Clearly it is possible to motivate salespeople by offering contests and prizes. With that said, sales incentives can also fail.

Why do sales incentives fail?

When sales incentives fail, the most common reason for the failures is that many of the company’s salespeople lack key talents required for sales success. When salespeople lack these talents, no amount of incentives will cause them to suddenly sell more effectively. A more likely outcome is they will start to press harder to close sales and suffer a decline in sales performance!

In other cases sales incentives fail because the contest is perceived to be “stacked” in favor of certain salespeople. Look closely at your sales team and your company’s sales incentives and contests while considering the following questions:

  • Do the same salespeople consistently win all of the contests and incentives?
  • If some salespeople service larger or more productive accounts, are your contests and incentives structured to enable all of your company’s salespeople to have a fair chance of winning?
  • Are the incentives generating incremental sales, or are they simply rewarding salespeople twice for results they would have produced without a special contest or incentive program?

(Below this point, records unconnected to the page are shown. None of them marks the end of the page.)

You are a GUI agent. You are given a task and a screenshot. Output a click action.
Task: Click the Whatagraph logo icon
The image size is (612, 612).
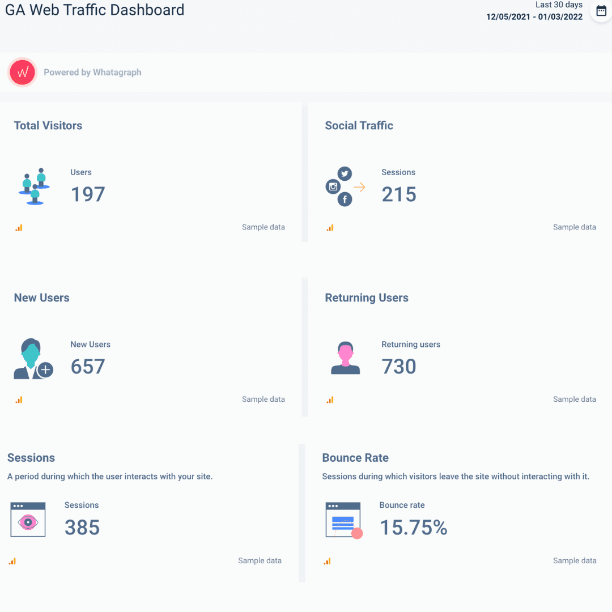coord(22,73)
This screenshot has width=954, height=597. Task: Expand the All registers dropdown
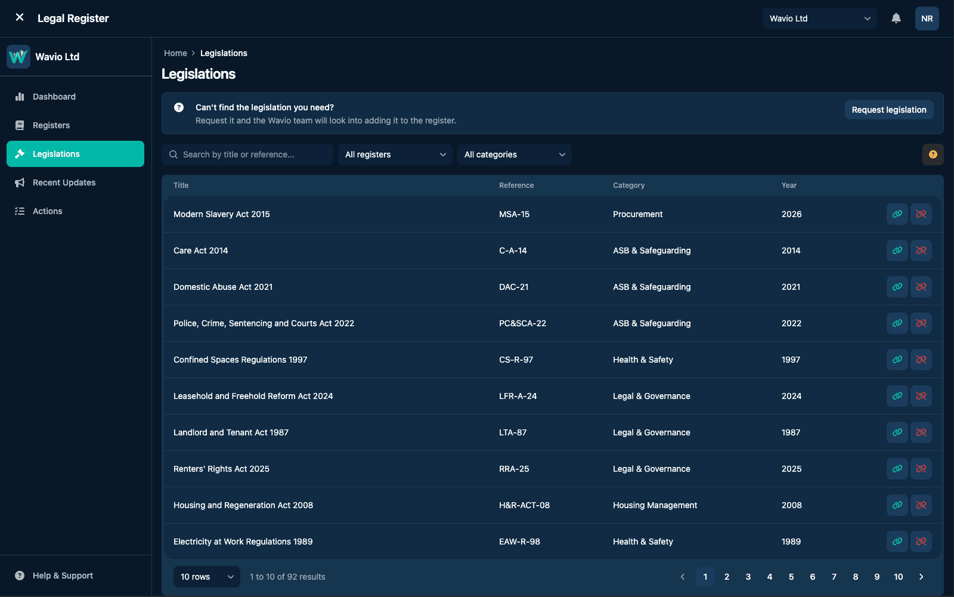click(395, 154)
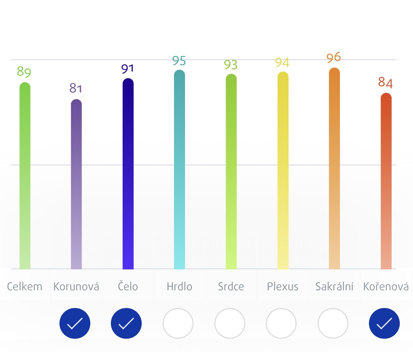
Task: Enable the Hrdlo chakra circle toggle
Action: pos(178,323)
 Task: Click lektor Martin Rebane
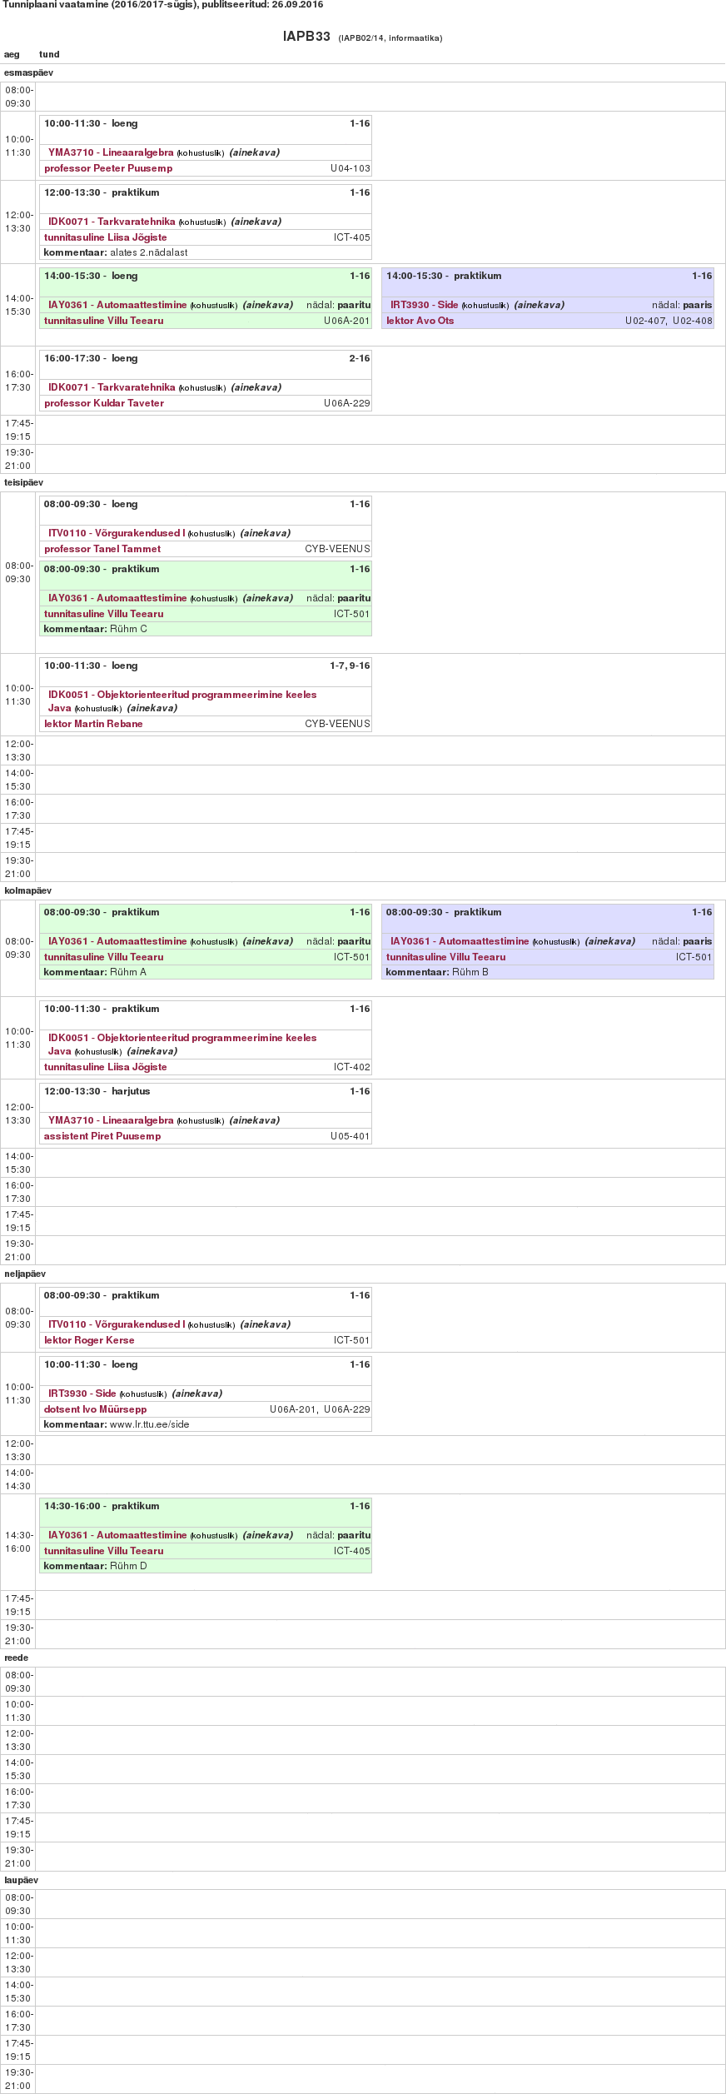click(93, 724)
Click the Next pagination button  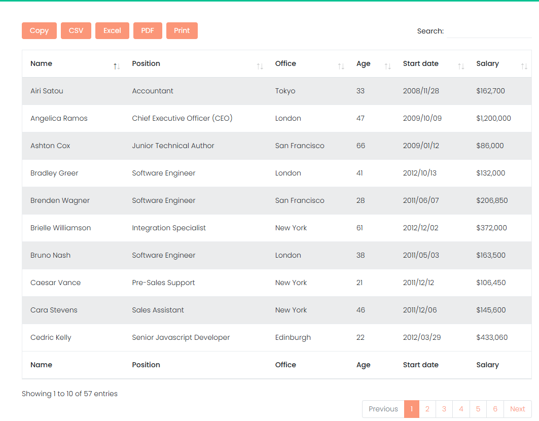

Don’t over-use sales incentives and contests

Rather than constantly running new sales incentives and contests, save them for special situations such as jump-starting sales of NEW products or services or reinforcing desired changes in how your salespeople sell. Structure your company’s sales compensation plan to motivate desired daily behaviors such as new business generation, maximum account penetration, team selling, and cross-selling.

Top sales performers are usually very internally motivated, success oriented and outcome focused. If you hire the right kind of salespeople and provide them with a properly designed compensation plan that rewards the correct activities and results, you won’t need to offer a lot of sales incentives and contests to motivate your sales team!